I’m not sure how I’d feel about inviting Jeremy Grantham to my Christmas party.
On the one hand, I could see him being a font of fascinating cocktail chatter. After more than a half century of navigating the markets, the man no doubt has stories to tell.
But on the other hand, at the first mention of U.S. stocks, I could see him being a real wet blanket. His forecast for the next seven years isn’t exactly rosy.
If case you’re not familiar with him, Grantham is co-founder of Grantham, Mayo, & van Otterloo (GMO), a Boston-based money manager with about $70 billion under management. He’s one of the best in the business, and he successfully called the last two market bubbles, in 2000 and 2008.
Grantham’s firm regularly publishes a seven-year forecast for the returns of various asset classes, and, while not gospel truth, it’s proven to be pretty accurate over the years.
Why seven years and why not one, five or 20?
In Grantham’s experience, seven years is roughly how long it takes for profits and stock prices to revert to their long-term averages. In any single year, guessing the direction of the market is a crapshoot, and over the very long term, stocks have historically returned about 7% per year after inflation. But seven years is that sweet spot where Grantham’s mean reversion models add value.
Just for grins, let’s see what Grantham & Co. see going forward.
There’s a lot of red on the chart.
Based on GMO’s mean reversion models, U.S. large-cap stocks are priced to lose 5.2% per year over the next seven years, and U.S. small-caps are priced to lose 2.1%. Essentially, Grantham is forecasting a major bear market in the coming years and what is likely to be a slow recovery.
Overseas, the story isn’t quite so bad… but it’s not exactly stellar. Developed international stocks are projected to lose about half a percent per year over the next seven years.
Even bonds look nasty. Adjusted for inflation, U.S. bonds are projected to earn exactly nothing over the next seven years, and develop international bonds (i.e. Europe, Canada, Australia and Japan) are projected to actually lose 1.8% per year.
If there’s one bright spot, it’s in emerging markets.
Emerging markets have been beaten and left for dead over the past decade. As a case in point, the iShares MSCI Emerging Markets ETF (NYSEArca: EEM) is still sitting at prices first reached in 2007. In an 11-year period that has seen the S&P 500 rise over 80% even after taking the 2008 meltdown into account, emerging markets have gone nowhere.

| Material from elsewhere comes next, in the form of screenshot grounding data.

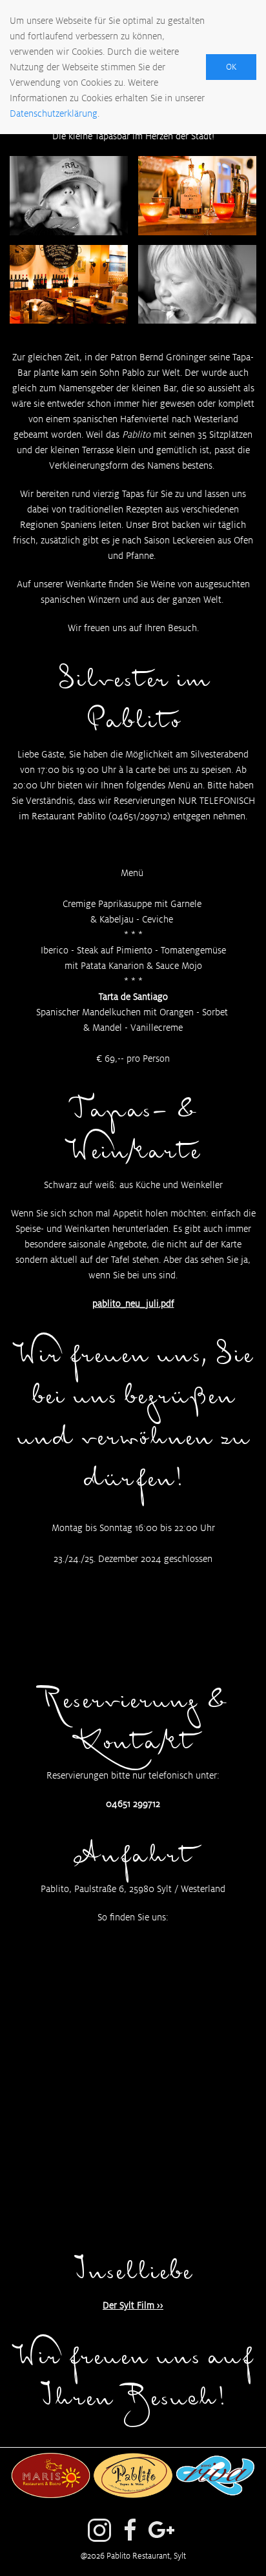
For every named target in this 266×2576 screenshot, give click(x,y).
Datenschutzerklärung (53, 113)
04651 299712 (133, 1804)
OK (231, 67)
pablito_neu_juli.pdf (133, 1303)
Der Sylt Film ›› (133, 2305)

Now, I agree with Grantham that emerging markets look like an attractive place to park some of your savings over the next seven years or so, and I plan to seek out opportunities in that space.
But you can’t put your entire portfolio in emerging market stocks. That would be madness.
After all, emerging markets started 2018 attractively priced and yet still managed to drop nearly 30% from peak to trough.
You can, however, take a more active approach to investing.
Buy-and-hold investing works over the long-term. I believe that, and history has proven it. But the “long-term” can be a lot longer than you’re willing to wait. The S&P 500 went nowhere between 1968 and 1982, leaving investors to tread water for 14 long years.
More recently, the S&P 500 went nowhere between 2000 and 2013, again making buy-and-hold a tough proposition.
None of this means that another 13- to 14-year drought starts today. But if you’re in or approaching retirement, you really shouldn’t take that risk. You should move at least a portion of your portfolio into active strategies that tend to zig when the market zags.
As an example, consider my Peak Profits strategy. It combines the best aspects of value investing and momentum investing, holding a concentrated portfolio of stocks that are trending higher.
And importantly, the system hedges. When the market started to get beaten up back in October, the model responded by selling half of our current positions and converting the portfolio into a long/short strategy.
Just as you shouldn’t put all of your cash into a buy-and-hold index fund, you shouldn’t put all of your cash into a single active strategy like Peak Profits either. You should choose a handful of strategies you like, divide your nest egg among them, and then rebalance along the way.
That’s the essence of true diversification.